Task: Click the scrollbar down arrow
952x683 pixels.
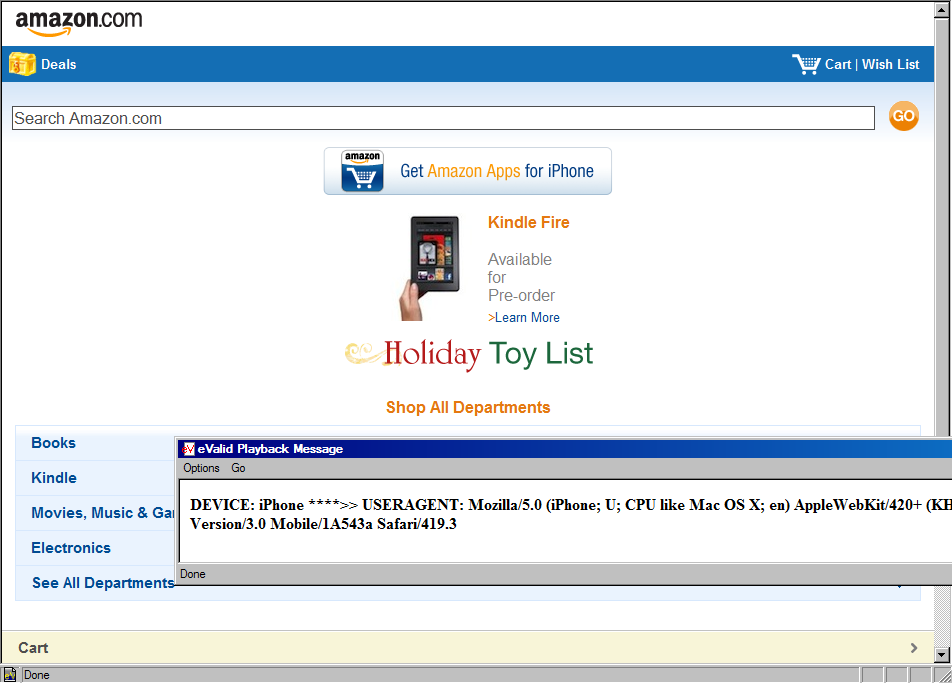Action: [x=942, y=654]
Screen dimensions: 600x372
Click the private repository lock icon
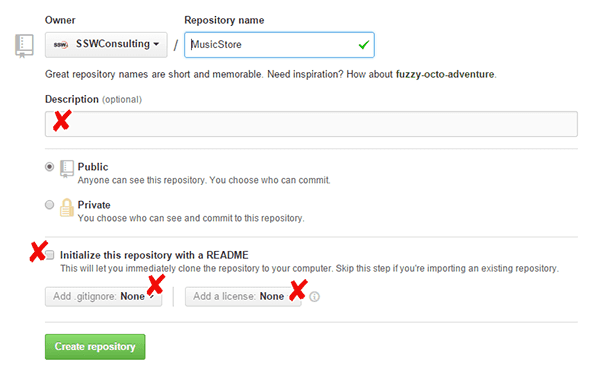(67, 208)
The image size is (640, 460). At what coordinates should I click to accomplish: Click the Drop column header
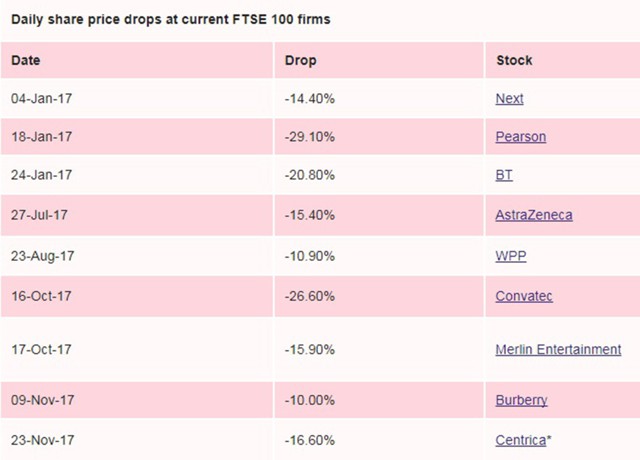300,60
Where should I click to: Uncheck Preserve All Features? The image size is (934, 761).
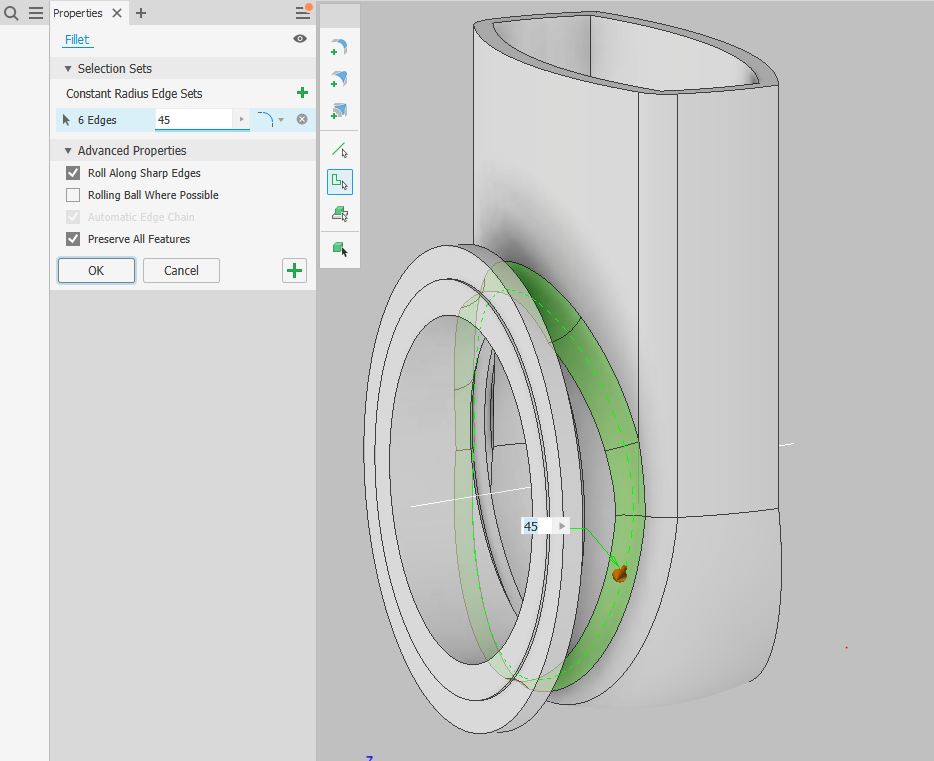[72, 238]
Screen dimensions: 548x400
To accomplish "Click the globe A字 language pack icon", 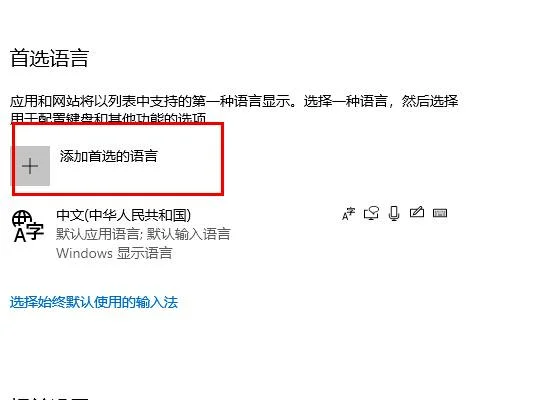I will [28, 226].
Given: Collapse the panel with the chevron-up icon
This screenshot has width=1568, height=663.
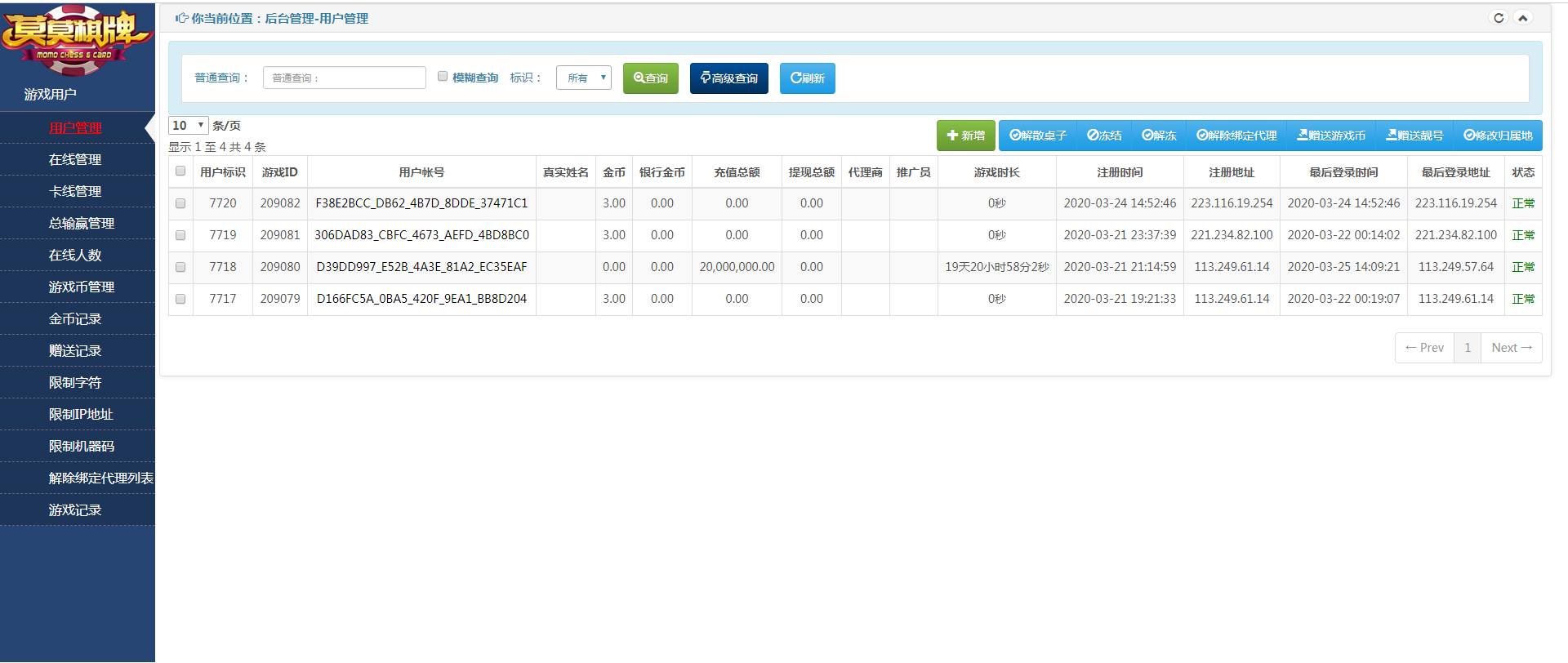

- **Exercise brief**
In the records above, find each line with the string "dimensions" and list it.

- **Solution to this exercise**
Screen dimensions: 600x372
Screen dimensions: 548x400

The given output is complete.